The court did not accept Roche's argument that it should have been expressly warned of the EMA's information requests to the MHRA, to allow it to adopt the latter approach, rather than the former. This was on the basis that Roche should have understood the ramifications of the re-inspection and be in a position to decide which approach to take from the outset.
The court made no criticism of companies choosing to take a legalistic approach with their regulator where (as here) information obtained during a routine inspection may feed into a parallel enforcement process. However, it did not consider that the public law duty of fairness required the MHRA actively to draw this option to Roche's attention.
It is well-understood that the demands placed on a public authority by the duty of fairness depend on all the circumstances of the case. The duty is mutable - '[w]hat fairness demands is dependent on the context of the decision, and this is to be taken into account in all its aspects' (R (Doody) v Secretary of State for the Home Department  1 AC 531).
Therefore, slight differences in circumstances may mean that fairness requires different steps to be taken.
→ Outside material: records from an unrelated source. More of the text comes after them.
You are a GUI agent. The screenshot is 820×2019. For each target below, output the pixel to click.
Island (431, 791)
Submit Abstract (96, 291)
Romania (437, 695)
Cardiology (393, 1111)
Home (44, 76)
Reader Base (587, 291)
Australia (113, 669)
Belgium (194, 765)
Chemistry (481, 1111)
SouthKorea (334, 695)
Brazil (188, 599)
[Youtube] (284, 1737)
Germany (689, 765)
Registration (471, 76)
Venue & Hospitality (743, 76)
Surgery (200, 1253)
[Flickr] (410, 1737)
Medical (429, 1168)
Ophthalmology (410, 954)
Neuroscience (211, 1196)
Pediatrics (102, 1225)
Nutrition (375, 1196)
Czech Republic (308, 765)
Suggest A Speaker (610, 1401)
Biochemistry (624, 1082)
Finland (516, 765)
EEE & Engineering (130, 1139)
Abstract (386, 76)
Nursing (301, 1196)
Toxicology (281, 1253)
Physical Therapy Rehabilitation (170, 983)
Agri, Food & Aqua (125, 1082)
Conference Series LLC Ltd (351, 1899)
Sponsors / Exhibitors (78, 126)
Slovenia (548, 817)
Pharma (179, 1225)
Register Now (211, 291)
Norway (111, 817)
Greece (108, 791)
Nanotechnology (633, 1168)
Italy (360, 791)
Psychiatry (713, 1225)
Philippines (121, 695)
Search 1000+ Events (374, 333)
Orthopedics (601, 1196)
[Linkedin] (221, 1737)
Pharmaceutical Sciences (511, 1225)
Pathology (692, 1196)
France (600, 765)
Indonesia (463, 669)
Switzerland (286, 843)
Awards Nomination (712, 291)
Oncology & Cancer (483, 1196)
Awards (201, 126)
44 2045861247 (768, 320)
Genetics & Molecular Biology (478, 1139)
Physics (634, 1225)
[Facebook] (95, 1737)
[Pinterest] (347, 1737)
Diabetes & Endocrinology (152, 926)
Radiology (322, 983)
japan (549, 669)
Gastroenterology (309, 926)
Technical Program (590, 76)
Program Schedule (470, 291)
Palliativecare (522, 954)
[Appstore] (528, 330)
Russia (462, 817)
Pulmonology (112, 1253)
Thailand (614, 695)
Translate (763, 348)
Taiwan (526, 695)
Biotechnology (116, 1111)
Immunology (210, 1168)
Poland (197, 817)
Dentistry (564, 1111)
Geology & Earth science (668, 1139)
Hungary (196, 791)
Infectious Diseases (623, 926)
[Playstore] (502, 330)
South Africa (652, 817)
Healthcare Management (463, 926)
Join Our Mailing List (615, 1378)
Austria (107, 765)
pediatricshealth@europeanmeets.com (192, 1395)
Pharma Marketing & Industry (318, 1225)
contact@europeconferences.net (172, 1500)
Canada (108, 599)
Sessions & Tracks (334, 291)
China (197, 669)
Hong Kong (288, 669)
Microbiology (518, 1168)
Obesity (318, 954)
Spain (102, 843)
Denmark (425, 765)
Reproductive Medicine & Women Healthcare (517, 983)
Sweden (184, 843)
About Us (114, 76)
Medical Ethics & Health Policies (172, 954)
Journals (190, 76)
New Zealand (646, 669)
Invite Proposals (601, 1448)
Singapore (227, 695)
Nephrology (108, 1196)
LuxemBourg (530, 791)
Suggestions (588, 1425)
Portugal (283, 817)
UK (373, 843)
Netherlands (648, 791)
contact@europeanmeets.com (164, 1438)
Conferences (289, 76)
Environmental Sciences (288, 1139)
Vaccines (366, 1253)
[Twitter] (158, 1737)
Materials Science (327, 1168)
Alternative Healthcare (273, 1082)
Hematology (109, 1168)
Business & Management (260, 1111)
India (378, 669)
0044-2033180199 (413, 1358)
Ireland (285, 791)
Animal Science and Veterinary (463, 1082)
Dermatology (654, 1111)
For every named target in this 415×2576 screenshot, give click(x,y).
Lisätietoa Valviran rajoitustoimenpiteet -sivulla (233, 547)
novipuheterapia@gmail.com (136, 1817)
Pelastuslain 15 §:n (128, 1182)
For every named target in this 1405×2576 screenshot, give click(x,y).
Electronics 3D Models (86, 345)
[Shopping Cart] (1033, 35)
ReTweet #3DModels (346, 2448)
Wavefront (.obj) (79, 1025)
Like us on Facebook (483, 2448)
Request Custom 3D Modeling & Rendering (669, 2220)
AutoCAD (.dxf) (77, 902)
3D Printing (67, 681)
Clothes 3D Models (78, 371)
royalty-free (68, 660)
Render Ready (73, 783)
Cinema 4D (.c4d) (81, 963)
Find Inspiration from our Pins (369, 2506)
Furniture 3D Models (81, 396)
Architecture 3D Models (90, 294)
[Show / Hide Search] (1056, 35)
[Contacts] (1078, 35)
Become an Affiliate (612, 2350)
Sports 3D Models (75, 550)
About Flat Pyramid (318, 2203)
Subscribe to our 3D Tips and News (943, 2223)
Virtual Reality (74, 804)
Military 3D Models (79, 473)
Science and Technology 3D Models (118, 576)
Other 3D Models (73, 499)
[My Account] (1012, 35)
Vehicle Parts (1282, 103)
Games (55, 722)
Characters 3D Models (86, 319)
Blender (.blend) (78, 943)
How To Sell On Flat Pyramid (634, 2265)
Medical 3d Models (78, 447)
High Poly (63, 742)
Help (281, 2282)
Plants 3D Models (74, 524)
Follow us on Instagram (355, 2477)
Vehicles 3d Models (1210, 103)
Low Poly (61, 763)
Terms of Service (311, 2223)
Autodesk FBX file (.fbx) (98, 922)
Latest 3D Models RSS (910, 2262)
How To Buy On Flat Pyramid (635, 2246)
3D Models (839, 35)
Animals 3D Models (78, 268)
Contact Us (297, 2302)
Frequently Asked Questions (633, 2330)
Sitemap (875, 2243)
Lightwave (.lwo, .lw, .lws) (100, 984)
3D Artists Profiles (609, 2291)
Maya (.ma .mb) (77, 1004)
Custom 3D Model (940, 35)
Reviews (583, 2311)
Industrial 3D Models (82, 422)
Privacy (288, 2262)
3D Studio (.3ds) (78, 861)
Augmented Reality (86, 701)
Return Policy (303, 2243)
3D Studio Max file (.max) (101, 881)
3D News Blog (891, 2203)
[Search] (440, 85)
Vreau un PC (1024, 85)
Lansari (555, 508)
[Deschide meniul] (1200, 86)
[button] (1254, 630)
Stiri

For an example of this in a life sciences context, see the different outcomes in the similar cases of R (Eisai Ltd) v NICE  EWCA Civ 438 and R (Bristol-Myers Squibb Pharmaceuticals Ltd) v NICE  EWHC 2722 (Admin) (on whether fairness required the National Institute for Health and Care Excellence to disclose a fully executable version of a model it had used to inform a decision).
One of the variables which the court took into account in this case was that the size, resources and sophistication of Roche as a commercial organisation supported the conclusion that there had been no unfairness (impliedly because it impacted on what Roche could reasonably be expected to know). The emphasis on this may have been in part because Roche had argued that those present at the re-inspection did not understand the full significance of the link between the re-inspection and the infringement procedure; an argument with which the court did not agree on the evidence.
However, the finding that the relative sophistication of a business is relevant to what is required of the regulator to ensure that the business is treated fairly is an important one.
For regulated businesses this means that the more substantial and well-resourced the business is the less it can expect by way of legal and procedural assistance from its regulator. To put this in other terms, a business of this nature is expected to assume greater responsibility, and the requirements on the regulator are scaled down accordingly.
Conversely, it follows that regulators should take greater care to ensure that smaller and less well-resourced or sophisticated businesses are aware of relevant matters of procedure. If the requirements of the duty of fairness scale down to some extent for larger regulated entities, they must also logically be greater in the case of smaller businesses.
In the life sciences sector, the majority of companies which have medicinal products approved by the EMA are likely to be relatively sophisticated, but this is not the case for all pharmaceutical companies and is certainly not the case for all businesses in many other regulated sectors. There will be some flex in the regulator's responsibilities, depending upon the circumstances of the company in question.
As to the outcome of the case, there must be a wider policy risk that, if companies do not expect to be warned clearly of how information in an investigation will be used, they will exercise greater caution as a default position and be less open and frank with the regulator than they might otherwise have been. That could be detrimental to the purposes of good regulation.
As well as considering their public law duty of fairness in any given case, regulators might therefore also consider whether going beyond that duty may ultimately be to the advantage of their regulatory regime as a whole.